Как уже говорилось, заветную формулу знал только правящий монарх, и он единолично пользовался ею себе во благо; однако любой турист, приехавший в страну, мог сколько влезет пить воду из природных источников и на собственном опыте убеждаться в ее чудесном, поистине животворном действии. До революции люди тысячами съезжались туда со всего света в надежде забрать с собой, в круговерть своей привычной суетной жизни, частицу волшебного эликсира.
Простыми словами нельзя объяснить воздействие, которое оказывала Ронда на туристов. По возвращении их безошибочно узнавали по бронзовому, необычного оттенка загару, мечтательному, отрешенному взгляду и какому-то удивительно легкому отношению к жизни – как будто нет ни проблем, ни забот. Недаром в те времена говорили: «Кто побывал в Ронде, повидал Бога». И верно: их новая манера беспечно пожимать плечами, безмятежно позевывать и загадочно улыбаться говорила окружающим, что во время зимних или летних каникул им открылся какой-то иной, таинственный мир, что они получили доступ к местам, о которых не подозревают те, кто остался дома.
Со временем эффект, конечно, тускнел.
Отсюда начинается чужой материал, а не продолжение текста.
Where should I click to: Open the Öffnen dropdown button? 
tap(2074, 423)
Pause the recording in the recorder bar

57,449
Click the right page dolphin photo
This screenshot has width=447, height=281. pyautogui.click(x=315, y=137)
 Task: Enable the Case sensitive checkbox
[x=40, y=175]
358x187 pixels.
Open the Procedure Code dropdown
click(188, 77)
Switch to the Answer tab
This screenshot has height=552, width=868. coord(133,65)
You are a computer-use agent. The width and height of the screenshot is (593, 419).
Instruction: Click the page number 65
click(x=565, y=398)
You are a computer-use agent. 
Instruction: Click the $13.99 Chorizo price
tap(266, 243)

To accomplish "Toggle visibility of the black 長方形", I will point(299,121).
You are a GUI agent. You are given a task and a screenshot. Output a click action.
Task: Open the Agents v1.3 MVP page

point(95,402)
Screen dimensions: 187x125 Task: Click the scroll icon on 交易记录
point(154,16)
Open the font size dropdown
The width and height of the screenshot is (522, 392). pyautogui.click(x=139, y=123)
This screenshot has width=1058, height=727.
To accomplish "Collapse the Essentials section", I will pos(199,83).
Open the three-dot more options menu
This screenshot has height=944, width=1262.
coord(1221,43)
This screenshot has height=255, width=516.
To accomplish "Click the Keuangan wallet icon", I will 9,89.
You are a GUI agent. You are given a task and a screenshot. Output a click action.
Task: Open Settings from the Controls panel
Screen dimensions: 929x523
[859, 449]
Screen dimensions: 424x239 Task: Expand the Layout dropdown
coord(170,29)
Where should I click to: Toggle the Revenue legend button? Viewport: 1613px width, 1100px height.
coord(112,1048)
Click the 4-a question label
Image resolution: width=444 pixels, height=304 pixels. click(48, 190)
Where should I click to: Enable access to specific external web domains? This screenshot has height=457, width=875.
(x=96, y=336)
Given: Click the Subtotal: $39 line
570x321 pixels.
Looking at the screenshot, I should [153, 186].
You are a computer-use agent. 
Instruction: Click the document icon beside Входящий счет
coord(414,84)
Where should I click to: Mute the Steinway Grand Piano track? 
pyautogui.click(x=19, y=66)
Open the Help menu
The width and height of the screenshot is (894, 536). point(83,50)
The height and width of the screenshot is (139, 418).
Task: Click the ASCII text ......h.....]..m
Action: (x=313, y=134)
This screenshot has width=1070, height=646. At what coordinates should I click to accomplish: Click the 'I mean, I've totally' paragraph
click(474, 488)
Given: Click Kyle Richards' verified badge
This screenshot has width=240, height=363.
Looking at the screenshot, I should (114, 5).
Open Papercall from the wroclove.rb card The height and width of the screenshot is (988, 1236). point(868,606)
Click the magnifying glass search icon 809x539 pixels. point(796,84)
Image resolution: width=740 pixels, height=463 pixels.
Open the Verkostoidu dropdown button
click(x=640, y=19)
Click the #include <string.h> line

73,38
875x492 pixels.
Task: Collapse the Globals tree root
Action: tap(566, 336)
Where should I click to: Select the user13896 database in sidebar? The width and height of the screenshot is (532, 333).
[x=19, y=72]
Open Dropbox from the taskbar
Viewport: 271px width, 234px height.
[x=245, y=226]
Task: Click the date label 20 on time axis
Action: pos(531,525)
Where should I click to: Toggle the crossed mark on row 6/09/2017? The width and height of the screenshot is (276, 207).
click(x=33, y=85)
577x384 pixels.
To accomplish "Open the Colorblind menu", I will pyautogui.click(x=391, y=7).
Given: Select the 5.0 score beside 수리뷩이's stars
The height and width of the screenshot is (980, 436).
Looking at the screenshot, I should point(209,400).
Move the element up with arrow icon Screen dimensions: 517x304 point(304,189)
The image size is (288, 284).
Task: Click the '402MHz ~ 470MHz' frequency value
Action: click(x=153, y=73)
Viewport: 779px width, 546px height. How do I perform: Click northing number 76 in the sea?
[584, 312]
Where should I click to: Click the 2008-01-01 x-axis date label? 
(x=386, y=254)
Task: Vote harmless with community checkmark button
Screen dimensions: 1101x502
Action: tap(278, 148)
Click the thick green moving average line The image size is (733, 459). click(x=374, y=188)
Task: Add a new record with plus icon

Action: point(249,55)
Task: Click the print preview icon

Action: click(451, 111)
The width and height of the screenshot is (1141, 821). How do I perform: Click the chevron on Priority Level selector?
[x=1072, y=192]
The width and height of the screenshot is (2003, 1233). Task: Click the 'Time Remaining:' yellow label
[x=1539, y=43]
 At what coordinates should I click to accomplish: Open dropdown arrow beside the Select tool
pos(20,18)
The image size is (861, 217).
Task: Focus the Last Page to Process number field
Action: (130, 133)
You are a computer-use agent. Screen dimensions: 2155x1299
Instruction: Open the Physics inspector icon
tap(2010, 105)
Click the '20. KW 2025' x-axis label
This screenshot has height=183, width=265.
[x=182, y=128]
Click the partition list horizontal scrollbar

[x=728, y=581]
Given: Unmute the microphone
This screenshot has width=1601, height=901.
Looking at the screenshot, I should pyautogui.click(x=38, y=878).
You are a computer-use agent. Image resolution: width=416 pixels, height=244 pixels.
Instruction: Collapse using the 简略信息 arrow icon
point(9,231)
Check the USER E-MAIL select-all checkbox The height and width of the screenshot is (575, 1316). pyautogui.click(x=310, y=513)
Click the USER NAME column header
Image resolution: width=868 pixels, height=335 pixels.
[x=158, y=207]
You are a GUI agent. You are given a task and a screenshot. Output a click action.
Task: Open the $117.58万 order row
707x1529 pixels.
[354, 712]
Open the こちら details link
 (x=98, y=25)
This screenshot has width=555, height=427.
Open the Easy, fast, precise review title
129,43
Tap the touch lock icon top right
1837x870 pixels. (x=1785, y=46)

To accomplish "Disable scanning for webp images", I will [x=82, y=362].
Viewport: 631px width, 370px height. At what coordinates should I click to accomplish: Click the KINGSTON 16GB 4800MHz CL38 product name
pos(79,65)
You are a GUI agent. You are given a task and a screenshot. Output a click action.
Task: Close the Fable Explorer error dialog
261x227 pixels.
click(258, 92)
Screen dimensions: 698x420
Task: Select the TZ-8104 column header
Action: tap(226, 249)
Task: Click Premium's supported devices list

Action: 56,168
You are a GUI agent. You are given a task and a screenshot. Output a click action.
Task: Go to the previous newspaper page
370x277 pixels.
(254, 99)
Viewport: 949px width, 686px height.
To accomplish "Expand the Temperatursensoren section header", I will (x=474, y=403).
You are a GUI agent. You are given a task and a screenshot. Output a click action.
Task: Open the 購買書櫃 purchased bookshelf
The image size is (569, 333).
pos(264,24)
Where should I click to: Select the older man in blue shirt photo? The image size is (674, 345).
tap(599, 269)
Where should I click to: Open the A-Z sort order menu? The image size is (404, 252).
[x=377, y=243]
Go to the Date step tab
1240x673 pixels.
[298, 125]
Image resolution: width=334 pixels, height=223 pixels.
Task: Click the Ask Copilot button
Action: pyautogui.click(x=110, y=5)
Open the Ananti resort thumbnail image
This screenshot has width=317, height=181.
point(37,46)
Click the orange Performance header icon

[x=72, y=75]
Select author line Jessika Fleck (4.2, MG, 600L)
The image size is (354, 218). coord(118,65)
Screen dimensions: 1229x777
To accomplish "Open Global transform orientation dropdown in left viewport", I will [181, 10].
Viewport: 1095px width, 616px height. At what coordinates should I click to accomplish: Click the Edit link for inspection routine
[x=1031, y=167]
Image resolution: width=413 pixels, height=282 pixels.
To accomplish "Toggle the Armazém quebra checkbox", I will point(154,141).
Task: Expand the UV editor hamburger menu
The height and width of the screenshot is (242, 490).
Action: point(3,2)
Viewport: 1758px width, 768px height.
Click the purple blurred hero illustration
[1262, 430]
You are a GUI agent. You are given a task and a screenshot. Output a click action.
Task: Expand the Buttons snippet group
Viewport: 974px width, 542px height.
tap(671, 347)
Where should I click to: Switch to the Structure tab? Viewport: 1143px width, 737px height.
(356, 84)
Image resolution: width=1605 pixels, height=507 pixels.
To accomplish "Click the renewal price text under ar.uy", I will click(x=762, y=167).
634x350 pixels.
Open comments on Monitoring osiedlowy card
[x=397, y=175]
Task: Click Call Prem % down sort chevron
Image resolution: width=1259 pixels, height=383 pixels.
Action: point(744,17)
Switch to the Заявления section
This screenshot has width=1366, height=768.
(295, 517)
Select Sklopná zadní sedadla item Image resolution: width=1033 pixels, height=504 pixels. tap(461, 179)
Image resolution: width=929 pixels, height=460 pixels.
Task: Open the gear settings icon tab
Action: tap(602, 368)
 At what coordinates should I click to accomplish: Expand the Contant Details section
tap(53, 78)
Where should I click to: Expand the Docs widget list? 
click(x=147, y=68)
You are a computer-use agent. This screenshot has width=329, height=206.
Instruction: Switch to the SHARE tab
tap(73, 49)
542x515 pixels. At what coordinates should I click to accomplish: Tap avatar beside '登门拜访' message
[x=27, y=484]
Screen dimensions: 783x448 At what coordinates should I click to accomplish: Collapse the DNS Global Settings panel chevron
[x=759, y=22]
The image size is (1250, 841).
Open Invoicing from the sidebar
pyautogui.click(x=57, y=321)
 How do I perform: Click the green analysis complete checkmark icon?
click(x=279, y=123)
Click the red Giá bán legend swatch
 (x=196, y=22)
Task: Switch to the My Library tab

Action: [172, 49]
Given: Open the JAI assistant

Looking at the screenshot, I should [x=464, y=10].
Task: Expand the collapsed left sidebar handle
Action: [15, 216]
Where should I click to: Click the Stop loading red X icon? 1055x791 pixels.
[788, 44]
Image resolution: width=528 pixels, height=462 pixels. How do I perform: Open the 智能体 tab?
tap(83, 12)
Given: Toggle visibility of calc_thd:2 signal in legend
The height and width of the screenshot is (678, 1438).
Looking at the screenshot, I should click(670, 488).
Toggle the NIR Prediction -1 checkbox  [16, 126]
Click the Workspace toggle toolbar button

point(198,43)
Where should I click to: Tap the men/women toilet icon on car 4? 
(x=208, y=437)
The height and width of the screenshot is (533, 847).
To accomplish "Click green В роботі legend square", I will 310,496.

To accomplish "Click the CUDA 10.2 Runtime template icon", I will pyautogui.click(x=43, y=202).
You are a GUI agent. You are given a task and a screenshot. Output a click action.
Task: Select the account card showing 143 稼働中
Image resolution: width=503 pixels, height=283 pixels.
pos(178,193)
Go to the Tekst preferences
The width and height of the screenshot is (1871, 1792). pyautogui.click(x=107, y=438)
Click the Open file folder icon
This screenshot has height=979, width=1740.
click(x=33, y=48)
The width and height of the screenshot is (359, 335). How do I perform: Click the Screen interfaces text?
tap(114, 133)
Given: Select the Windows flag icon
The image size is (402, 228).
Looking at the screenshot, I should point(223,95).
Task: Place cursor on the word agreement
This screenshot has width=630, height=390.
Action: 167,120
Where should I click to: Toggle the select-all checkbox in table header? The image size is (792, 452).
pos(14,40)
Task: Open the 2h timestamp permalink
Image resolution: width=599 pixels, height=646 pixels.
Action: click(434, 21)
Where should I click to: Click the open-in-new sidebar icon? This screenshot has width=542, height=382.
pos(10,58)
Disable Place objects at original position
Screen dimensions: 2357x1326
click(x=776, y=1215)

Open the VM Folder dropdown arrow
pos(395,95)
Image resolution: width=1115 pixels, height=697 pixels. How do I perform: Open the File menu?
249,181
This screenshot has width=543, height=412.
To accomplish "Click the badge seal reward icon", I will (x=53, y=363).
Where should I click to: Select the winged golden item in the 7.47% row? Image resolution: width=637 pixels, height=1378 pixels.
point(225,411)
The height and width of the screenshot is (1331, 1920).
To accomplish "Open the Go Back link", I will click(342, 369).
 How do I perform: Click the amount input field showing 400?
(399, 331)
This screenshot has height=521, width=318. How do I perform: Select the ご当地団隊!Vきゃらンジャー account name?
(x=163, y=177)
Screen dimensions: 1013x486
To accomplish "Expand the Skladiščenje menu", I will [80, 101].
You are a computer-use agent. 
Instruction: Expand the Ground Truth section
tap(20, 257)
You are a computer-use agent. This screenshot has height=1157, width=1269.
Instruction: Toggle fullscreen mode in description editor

Рабочий возвращался к станку, служащий к своим бумагам, а химик к колбам и пробиркам; но стоило им оторваться от дел и задуматься, как все побывавшие в Ронде вспоминали чудодейственную воду высокогорных источников, живописные островки в устье Рондаквивира, кафе на главной столичной площади, под сенью эрцгерцогского дворца… Теперь во дворце скучнейший музей, сплошь увешанный революционными трофеями.
В прежние времена, когда перед дворцом несли караул гвардейцы в великолепных лазоревых с золотым позументом мундирах, на флагштоке развевался императорский штандарт – эмблема живой воды на белом поле, а императорский оркестр играл рондийские народные мелодии – что-то среднее между цыганскими напевами и церковными псалмами, – в те времена туристы после ужина рассаживались на площади и ждали, когда на дворцовом балконе появится эрцгерцог. Это был кульминационный момент дня. Для любого, кто совершил восхождение на Рондерхоф или искупался в Рондаквивире и к тому же отведал живительного местного эликсира, ежевечерний выход правящего монарха служил своеобразным итогом впечатлений, которые получил гость страны, – неважно, с какими намерениями он пожаловал: восторгаться или насмешничать. Выпив лишнего (вино из местного винограда крепкое и очень сухое), слегка переев (рыба, выловленная в Рондаквивире, весьма питательна) и немного взгрустнув (цыганско-церковные мотивы навевают ностальгию), заезжий иностранец забывал про свое рациональное «я» и оказывался вполне готов к эффектному финальному аккорду. Тем не менее торжественный ритуал всегда поражал его заново и даже трогал.
На площади воцарялась тишина. Свет приглушался. Императорский оркестр начинал негромко играть национальный гимн, первая строка которого в переводе звучит примерно так: «Я то, что ты ищешь, я – жизни вода». И тогда открывалась стеклянная дверь, и на балконе возникала фигура в белом мундире. В ту же минуту с дворцовой колокольни выпускали летучих мышей, символизирующих грезы, – картина была жутковатая, но странно красивая: незрячие ночные создания описывали широкие круги над головой эрцгерцога, которая светилась в темноте (все рондийские эрцгерцоги были светловолосые), и полнейшую тишину нарушал только шелест бесчисленных крыльев. Эрцгерцог стоял неподвижно, один, в ярких лучах софитов, искусно вмонтированных в каменную балюстраду; и единственным цветным пятном на ослепительно-белом фоне была алая лента ордена Справедливых. Даже на расстоянии фигура эрцгерцога вызывала невольный прилив патриотических чувств, и к горлу самого отъявленного республиканца подкатывал вполне реакционный ком. Как писал некий иностранный журналист, один только взгляд на эрцгерцога Ронды пробуждал в человеке подспудный верноподданнический инстинкт, чреватый опасными последствиями: подобные порывы, заключал он, лучше душить в зародыше.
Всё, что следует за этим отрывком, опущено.